By clicking “Sign up for GitHub”, you agree to our terms of service and privacy statement. We’ll occasionally send you account related emails.

Already on GitHub? Sign in to your account

connect_hub() behaves differently for invalid model-output files in parquet format (vs .csv files) #33

Closed
bsweger opened this issue May 15, 2024 · 3 comments

Comments

@bsweger
Copy link
Contributor

bsweger commented May 15, 2024

I came across this discrepancy when testing S3-based FluSight parquet model-output files and was able to reproduce the behavior on my local machine.

The discrepancy involves how hubData handles connections to model-output data when there's a model-output file with invalid data.

Not sure if:

  • the behavior is expected or
  • it's a hubData issue (i.e., the intent is to replicate the graceful error-handling to non-csv files) or
  • we should attempt to correct these dates somewhere upstream?

Also, the tasks.json for this hub specify reference_date and target_end_date in YYYY-MM-DD format, so I'm not sure how much work we should do to accommodate this example of an invalid file.

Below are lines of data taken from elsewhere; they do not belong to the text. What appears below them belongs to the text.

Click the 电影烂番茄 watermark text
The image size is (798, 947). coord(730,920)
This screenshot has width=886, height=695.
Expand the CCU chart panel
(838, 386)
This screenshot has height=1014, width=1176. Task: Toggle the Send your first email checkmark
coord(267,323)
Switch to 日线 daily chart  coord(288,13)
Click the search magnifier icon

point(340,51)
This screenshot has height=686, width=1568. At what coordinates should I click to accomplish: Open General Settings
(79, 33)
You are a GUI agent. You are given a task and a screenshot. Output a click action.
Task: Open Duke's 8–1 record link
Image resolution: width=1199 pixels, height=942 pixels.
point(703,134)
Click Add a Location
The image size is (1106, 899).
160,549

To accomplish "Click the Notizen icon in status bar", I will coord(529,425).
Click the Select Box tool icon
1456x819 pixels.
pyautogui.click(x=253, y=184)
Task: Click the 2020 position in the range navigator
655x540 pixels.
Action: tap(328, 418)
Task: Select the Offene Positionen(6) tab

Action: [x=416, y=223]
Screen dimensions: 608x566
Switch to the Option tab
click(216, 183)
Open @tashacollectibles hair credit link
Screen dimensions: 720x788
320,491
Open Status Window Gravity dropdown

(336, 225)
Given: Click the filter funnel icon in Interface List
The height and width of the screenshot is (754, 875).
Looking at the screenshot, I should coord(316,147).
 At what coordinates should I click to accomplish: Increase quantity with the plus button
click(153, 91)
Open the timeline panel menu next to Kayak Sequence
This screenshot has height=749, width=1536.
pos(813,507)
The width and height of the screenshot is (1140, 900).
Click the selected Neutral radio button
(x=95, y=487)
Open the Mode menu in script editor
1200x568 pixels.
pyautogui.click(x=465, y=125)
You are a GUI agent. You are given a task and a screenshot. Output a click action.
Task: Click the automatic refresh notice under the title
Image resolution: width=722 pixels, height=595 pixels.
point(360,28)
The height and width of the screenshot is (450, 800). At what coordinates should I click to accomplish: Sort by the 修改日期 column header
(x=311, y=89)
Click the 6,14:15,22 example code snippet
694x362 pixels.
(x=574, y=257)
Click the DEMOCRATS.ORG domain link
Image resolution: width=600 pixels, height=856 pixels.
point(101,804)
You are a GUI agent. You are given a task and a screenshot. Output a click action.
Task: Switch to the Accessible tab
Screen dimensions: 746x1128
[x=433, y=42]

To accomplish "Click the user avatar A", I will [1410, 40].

Happy to move the issue elsewhere if necessary!


Background
The FluSight hub contains one model-output file with invalid date formats (reference_date and target_end_date are 3/2/2024 instead of 2024-03-02).

.csv example
hubData handles the situation very gracefully when using it against the .csv model-output files on my local machine. Essentially, it warns about an invalid file, keeps going, and still produces a tibble.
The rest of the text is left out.